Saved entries
- Opening Delimiter -

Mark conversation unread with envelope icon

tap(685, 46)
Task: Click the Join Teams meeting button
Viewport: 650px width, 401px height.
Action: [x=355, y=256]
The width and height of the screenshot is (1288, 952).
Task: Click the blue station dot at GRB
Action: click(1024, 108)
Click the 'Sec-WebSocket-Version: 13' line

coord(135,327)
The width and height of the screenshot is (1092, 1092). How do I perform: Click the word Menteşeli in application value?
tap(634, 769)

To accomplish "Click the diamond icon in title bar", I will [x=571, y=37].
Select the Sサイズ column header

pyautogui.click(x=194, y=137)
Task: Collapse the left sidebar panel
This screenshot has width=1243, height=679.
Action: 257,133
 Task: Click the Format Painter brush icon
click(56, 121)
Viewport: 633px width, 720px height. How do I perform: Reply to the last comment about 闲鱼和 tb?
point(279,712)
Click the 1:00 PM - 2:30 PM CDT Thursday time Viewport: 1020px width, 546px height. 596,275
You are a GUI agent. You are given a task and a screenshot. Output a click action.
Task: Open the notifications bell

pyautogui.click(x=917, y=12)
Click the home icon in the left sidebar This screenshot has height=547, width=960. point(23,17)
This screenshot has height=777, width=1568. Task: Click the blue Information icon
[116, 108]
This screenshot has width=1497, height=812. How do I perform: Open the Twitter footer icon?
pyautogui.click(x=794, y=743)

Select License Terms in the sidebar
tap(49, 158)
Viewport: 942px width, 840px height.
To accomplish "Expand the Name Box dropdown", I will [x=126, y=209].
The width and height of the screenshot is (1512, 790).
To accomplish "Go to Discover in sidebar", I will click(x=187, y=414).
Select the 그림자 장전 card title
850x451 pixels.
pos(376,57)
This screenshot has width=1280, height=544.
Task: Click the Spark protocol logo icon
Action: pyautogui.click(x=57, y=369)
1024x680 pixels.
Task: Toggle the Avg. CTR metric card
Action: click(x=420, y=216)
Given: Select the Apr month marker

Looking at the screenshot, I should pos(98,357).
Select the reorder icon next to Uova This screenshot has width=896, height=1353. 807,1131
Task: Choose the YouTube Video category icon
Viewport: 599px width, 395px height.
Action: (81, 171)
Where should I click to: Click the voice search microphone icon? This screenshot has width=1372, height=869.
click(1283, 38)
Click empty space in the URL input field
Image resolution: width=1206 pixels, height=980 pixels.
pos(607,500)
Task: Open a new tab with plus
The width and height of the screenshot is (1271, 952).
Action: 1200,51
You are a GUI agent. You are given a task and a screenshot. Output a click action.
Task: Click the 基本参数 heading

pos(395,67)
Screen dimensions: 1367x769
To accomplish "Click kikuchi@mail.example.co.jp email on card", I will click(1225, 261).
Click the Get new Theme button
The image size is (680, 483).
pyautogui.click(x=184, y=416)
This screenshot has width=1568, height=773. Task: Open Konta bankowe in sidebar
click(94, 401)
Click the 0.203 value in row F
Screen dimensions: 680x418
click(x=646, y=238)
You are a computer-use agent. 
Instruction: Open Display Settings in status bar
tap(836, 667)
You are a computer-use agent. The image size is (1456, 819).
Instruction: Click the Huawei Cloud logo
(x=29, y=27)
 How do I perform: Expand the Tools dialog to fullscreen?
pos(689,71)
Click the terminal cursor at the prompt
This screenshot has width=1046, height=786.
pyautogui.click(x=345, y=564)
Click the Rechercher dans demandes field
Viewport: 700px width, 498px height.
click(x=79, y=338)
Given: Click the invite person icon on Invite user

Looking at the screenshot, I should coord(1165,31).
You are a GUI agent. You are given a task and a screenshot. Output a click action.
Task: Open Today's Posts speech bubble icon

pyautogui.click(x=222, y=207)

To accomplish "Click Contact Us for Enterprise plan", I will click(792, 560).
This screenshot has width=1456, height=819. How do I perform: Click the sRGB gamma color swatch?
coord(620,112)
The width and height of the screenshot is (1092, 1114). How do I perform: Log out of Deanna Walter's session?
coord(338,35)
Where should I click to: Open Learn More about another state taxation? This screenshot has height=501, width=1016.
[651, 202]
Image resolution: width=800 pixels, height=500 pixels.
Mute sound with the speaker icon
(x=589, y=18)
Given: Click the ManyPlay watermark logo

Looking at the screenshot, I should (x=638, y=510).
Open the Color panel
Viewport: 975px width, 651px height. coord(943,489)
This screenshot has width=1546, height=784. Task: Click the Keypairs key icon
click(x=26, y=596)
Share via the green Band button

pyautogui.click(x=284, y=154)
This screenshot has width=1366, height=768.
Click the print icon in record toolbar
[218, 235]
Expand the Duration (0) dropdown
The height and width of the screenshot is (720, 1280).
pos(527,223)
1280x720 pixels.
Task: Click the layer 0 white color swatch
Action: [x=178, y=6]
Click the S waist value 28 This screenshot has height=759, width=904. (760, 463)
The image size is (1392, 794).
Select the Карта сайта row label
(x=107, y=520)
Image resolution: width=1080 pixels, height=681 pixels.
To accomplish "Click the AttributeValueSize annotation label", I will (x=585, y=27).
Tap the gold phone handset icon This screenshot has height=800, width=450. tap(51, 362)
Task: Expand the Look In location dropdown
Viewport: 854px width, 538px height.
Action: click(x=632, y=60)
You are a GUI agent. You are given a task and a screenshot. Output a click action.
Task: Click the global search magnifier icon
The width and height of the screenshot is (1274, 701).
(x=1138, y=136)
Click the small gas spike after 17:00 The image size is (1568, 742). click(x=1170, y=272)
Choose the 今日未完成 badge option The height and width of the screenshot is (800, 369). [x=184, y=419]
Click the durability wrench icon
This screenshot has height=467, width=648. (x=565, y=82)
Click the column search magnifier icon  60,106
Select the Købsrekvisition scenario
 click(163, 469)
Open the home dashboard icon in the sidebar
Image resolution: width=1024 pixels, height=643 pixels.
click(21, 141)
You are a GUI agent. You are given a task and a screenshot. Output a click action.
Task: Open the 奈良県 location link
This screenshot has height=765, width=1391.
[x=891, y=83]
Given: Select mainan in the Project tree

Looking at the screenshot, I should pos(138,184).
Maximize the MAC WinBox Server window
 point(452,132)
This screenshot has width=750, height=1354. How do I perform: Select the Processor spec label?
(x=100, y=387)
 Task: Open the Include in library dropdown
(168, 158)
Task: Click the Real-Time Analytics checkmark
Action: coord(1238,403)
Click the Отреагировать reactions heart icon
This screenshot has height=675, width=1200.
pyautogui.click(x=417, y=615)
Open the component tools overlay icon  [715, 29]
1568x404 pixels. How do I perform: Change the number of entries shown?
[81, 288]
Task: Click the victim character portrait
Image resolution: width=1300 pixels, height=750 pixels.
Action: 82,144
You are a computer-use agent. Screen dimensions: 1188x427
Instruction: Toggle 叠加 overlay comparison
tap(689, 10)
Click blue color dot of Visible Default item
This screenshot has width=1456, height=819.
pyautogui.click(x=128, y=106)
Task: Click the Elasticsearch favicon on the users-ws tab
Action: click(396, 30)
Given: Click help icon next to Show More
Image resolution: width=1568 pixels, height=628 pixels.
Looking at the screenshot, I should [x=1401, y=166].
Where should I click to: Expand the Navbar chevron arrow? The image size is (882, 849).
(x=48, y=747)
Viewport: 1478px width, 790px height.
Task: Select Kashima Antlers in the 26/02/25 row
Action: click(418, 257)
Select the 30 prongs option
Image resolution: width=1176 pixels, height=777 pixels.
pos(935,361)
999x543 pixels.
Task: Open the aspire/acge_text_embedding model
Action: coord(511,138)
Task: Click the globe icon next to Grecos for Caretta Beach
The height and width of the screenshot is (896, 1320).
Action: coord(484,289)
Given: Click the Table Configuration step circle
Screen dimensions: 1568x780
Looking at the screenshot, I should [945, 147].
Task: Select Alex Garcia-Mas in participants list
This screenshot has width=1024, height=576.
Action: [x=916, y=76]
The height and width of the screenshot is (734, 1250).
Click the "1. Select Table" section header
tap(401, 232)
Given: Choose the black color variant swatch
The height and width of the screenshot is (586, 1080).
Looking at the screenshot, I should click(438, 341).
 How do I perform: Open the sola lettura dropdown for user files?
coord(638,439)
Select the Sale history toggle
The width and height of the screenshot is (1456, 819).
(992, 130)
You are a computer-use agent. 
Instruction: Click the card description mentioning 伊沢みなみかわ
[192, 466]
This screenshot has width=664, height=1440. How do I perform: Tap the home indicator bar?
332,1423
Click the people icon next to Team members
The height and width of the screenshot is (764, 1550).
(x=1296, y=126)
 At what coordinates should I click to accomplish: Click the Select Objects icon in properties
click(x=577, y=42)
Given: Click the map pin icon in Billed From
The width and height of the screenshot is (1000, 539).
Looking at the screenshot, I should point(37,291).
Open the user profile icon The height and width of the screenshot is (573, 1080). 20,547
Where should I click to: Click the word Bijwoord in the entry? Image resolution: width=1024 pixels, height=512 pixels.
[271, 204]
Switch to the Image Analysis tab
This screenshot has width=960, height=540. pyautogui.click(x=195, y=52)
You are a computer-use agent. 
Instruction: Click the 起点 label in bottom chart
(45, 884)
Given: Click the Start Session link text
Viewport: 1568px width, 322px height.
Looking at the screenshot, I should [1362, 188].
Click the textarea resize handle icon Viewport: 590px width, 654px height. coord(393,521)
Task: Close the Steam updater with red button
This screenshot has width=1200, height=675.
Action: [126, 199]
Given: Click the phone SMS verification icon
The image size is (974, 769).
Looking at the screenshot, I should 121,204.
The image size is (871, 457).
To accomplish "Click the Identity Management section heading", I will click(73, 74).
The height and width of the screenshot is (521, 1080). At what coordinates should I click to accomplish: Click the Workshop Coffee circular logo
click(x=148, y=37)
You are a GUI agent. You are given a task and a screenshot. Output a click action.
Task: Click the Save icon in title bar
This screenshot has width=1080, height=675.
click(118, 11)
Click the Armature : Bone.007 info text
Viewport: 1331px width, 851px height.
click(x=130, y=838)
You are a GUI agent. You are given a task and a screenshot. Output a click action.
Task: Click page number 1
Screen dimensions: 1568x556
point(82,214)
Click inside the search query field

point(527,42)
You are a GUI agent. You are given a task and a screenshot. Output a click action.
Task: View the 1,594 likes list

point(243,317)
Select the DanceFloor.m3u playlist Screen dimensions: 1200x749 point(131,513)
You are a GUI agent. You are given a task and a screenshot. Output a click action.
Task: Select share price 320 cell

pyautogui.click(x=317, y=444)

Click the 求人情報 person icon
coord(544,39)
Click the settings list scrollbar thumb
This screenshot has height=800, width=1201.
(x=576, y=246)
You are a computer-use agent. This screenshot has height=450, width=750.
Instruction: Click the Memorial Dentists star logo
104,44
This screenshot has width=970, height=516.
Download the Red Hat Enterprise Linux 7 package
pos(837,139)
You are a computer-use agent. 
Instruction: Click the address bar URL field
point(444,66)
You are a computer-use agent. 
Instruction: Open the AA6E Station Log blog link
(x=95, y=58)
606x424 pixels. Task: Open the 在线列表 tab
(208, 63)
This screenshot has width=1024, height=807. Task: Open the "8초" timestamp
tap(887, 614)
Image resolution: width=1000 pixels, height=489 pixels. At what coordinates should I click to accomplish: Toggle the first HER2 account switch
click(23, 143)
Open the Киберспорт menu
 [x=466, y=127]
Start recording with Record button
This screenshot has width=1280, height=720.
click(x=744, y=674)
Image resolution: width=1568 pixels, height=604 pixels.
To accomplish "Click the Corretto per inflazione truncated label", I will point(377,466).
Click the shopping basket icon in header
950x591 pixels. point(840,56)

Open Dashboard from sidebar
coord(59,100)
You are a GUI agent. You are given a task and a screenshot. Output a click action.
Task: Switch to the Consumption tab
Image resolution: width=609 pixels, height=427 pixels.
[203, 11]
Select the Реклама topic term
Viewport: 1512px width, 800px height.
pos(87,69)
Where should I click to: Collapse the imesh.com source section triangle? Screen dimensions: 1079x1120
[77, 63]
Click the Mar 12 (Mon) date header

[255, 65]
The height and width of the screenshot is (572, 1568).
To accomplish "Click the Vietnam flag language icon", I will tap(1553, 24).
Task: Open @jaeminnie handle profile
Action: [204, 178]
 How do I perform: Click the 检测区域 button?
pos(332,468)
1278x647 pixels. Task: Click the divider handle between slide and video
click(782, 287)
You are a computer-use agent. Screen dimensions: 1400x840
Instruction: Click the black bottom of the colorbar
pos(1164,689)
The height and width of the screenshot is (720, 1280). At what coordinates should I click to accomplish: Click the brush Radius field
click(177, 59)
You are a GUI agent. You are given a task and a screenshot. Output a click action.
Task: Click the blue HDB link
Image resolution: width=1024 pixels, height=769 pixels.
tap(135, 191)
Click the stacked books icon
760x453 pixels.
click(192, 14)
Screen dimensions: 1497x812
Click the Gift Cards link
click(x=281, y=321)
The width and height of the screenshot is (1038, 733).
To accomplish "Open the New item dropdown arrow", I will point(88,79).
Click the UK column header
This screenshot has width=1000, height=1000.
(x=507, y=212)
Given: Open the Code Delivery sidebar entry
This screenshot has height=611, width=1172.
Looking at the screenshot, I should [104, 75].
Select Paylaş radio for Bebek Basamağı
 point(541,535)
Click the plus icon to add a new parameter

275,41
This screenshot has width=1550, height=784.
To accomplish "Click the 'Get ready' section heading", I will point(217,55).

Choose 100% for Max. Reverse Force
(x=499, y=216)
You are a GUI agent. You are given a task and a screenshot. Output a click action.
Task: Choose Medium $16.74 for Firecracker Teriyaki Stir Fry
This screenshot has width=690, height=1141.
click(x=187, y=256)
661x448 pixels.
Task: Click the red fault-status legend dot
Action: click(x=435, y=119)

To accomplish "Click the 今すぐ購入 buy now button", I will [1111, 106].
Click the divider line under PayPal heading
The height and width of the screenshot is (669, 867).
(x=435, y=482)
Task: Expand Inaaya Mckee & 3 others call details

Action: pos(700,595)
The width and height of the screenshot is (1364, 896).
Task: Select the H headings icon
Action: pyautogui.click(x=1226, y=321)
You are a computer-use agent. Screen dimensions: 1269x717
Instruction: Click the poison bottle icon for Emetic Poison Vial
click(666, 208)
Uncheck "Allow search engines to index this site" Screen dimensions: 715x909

- Closing Delimiter -

## Task requirements
Quote the data above from the line containing "The width and height of the screenshot is (1271, 952)." to the line containing "This screenshot has width=1366, height=768.", inclusive, and stop.

## Task result
The width and height of the screenshot is (1271, 952).
Action: 1200,51
You are a GUI agent. You are given a task and a screenshot. Output a click action.
Task: Click the 基本参数 heading

pos(395,67)
Screen dimensions: 1367x769
To accomplish "Click kikuchi@mail.example.co.jp email on card", I will click(1225, 261).
Click the Get new Theme button
The image size is (680, 483).
pyautogui.click(x=184, y=416)
This screenshot has width=1568, height=773. Task: Open Konta bankowe in sidebar
click(94, 401)
Click the 0.203 value in row F
Screen dimensions: 680x418
click(x=646, y=238)
You are a computer-use agent. 
Instruction: Open Display Settings in status bar
tap(836, 667)
You are a computer-use agent. The image size is (1456, 819).
Instruction: Click the Huawei Cloud logo
(x=29, y=27)
 How do I perform: Expand the Tools dialog to fullscreen?
pos(689,71)
Click the terminal cursor at the prompt
This screenshot has width=1046, height=786.
pyautogui.click(x=345, y=564)
Click the Rechercher dans demandes field
Viewport: 700px width, 498px height.
click(x=79, y=338)
Given: Click the invite person icon on Invite user

Looking at the screenshot, I should coord(1165,31).
You are a GUI agent. You are given a task and a screenshot. Output a click action.
Task: Open Today's Posts speech bubble icon

pyautogui.click(x=222, y=207)

To accomplish "Click Contact Us for Enterprise plan", I will click(792, 560).
This screenshot has width=1456, height=819. How do I perform: Click the sRGB gamma color swatch?
coord(620,112)
The width and height of the screenshot is (1092, 1114). How do I perform: Log out of Deanna Walter's session?
coord(338,35)
Where should I click to: Open Learn More about another state taxation? This screenshot has height=501, width=1016.
[651, 202]
Image resolution: width=800 pixels, height=500 pixels.
Mute sound with the speaker icon
(x=589, y=18)
Given: Click the ManyPlay watermark logo

Looking at the screenshot, I should (x=638, y=510).
Open the Color panel
Viewport: 975px width, 651px height. coord(943,489)
This screenshot has width=1546, height=784. Task: Click the Keypairs key icon
click(x=26, y=596)
Share via the green Band button

pyautogui.click(x=284, y=154)
This screenshot has width=1366, height=768.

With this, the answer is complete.